Ranking dos principais assuntos reclamados
De acordo com os dados consolidados pelo Procon Assembleia, os assuntos mais recorrentes nas denúncias de 2025 foram:
Empréstimo consignado: 206 reclamações (7,29%)
Cartão de crédito: 194 reclamações (6,86%)
Descontos indevidos/associações de aposentados: 145 reclamações (5,13%)
Eletrodomésticos e eletroeletrônicos: 125 reclamações (4,42%)
Combo TV/Telefonia/Internet: 116 reclamações (4,1%)
O levantamento mostra que, embora os setores variem, o problema mais frequente relatado pelos consumidores foi a cobrança indevida ou abusiva. Mais de mil queixas registradas em 2025 — cerca de 40% do total — tiveram esse tipo de irregularidade como principal motivo. Também se destacaram denúncias relacionadas a descumprimento de contratos, fraudes, além de atraso ou não entrega de produtos adquiridos.
Empresas mais reclamadas
No ranking das empresas com maior número de reclamações, as prestadoras de serviços de telefonia lideram a lista.
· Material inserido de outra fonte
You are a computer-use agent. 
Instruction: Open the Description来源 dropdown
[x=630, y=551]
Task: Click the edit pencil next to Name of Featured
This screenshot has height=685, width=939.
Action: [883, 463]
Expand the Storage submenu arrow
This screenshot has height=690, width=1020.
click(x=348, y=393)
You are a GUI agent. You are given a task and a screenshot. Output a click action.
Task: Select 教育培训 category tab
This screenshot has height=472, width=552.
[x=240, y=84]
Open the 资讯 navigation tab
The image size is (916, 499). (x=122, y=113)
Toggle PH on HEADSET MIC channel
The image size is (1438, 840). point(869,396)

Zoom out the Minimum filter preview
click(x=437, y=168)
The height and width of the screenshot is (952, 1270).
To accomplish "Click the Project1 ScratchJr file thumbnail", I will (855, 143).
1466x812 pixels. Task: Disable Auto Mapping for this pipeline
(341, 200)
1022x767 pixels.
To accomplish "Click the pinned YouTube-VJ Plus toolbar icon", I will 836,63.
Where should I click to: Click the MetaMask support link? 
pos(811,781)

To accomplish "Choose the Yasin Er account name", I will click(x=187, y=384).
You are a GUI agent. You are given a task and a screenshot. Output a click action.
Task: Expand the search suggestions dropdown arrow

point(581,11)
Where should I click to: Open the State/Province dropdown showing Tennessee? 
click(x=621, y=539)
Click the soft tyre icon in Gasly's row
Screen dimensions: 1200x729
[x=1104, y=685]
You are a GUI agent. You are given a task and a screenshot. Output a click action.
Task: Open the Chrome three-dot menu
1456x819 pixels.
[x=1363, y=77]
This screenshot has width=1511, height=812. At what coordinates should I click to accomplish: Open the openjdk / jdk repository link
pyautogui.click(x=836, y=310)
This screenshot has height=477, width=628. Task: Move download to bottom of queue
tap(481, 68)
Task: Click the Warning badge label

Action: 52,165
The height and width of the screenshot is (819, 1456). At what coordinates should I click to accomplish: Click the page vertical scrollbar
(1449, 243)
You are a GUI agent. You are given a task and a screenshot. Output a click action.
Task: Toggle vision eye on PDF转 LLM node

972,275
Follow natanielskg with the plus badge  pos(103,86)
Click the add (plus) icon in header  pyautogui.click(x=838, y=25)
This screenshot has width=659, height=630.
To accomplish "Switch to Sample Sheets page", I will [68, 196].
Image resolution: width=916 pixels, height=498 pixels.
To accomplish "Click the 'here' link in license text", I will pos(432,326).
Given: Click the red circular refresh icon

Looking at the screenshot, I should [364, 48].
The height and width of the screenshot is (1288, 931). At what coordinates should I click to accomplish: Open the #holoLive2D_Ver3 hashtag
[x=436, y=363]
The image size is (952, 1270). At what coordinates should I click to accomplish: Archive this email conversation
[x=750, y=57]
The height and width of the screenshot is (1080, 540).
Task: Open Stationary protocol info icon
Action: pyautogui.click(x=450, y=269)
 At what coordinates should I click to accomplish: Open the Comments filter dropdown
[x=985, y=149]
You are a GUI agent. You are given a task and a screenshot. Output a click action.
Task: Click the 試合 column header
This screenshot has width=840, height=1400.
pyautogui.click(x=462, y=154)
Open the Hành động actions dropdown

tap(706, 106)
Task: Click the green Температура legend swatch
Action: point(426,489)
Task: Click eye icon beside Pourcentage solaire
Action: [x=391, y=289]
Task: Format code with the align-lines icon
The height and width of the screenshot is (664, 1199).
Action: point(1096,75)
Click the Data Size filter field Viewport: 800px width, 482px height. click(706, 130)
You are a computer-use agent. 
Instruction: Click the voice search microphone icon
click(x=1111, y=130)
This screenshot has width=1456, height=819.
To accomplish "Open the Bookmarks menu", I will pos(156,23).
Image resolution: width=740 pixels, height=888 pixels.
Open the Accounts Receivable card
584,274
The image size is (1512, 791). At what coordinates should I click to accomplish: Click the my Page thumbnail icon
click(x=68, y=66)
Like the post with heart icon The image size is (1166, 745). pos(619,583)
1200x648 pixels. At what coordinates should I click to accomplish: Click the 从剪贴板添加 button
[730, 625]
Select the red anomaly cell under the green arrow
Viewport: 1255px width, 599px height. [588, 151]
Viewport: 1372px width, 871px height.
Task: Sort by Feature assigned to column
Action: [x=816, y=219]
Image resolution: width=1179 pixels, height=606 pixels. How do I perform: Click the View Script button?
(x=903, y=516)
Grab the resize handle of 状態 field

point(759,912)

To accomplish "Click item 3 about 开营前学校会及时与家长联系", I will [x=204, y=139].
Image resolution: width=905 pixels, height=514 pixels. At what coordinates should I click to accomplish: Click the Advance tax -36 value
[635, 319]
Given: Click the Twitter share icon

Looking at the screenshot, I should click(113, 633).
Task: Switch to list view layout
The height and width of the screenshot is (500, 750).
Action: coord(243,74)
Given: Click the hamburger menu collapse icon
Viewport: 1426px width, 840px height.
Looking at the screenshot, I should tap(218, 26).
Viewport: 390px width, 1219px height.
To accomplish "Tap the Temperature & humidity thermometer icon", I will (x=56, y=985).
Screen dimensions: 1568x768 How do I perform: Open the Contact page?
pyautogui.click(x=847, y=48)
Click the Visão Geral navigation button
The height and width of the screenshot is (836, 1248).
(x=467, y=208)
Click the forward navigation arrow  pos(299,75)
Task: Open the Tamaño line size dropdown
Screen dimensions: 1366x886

A operadora Claro ocupa a primeira posição, seguida de perto pela Vivo. Também figuram entre as mais reclamadas empresas de serviços públicos e instituições financeiras.
Confira as cinco empresas com maior número de denúncias registradas pelo Procon Assembleia em 2025:
Claro: 93 reclamações (3,1%)
Vivo: 88 reclamações (2,9%)
Copasa: 85 reclamações (2,8%)
Banco BMG: 81 reclamações (2,7%)
Caixa Econômica Federal: 75 reclamações (2,5%)
Segundo o Procon, os dados reforçam a importância da atuação dos órgãos de defesa do consumidor na mediação de conflitos e na orientação da população sobre seus direitos, sobretudo diante da complexidade crescente dos serviços financeiros e de telecomunicações.
Idosos são as principais vítimas de golpes
Além das reclamações contra empresas e fornecedores regulares, o Procon Assembleia também registrou um aumento significativo de denúncias relacionadas a golpes financeiros, tendo como principais vítimas pessoas idosas. Nesses casos, as ocorrências são encaminhadas diretamente à Delegacia de Polícia de Defesa do Consumidor para apuração criminal.
O coordenador do Procon Assembleia, Marcelo Barbosa, alerta familiares e cuidadores para que redobrem a atenção em relação a ligações telefônicas e mensagens recebidas por idosos, principalmente por SMS ou aplicativos como WhatsApp. Segundo ele, golpistas costumam se passar por funcionários de instituições financeiras, obtêm dados pessoais e induzem as vítimas a autorizar operações que resultam em prejuízos financeiros.
“Nunca responda a esse tipo de contato. O ideal é desligar imediatamente o telefone, apagar a mensagem e bloquear o remetente”, orienta Marcelo Barbosa. O Procon reforça ainda que bancos e instituições financeiras não solicitam senhas, dados pessoais ou autorizações de transações por telefone ou aplicativos de mensagens.
O órgão destaca que a prevenção e a informação continuam sendo as principais ferramentas para reduzir o número de golpes e proteger consumidores, especialmente os mais vulneráveis.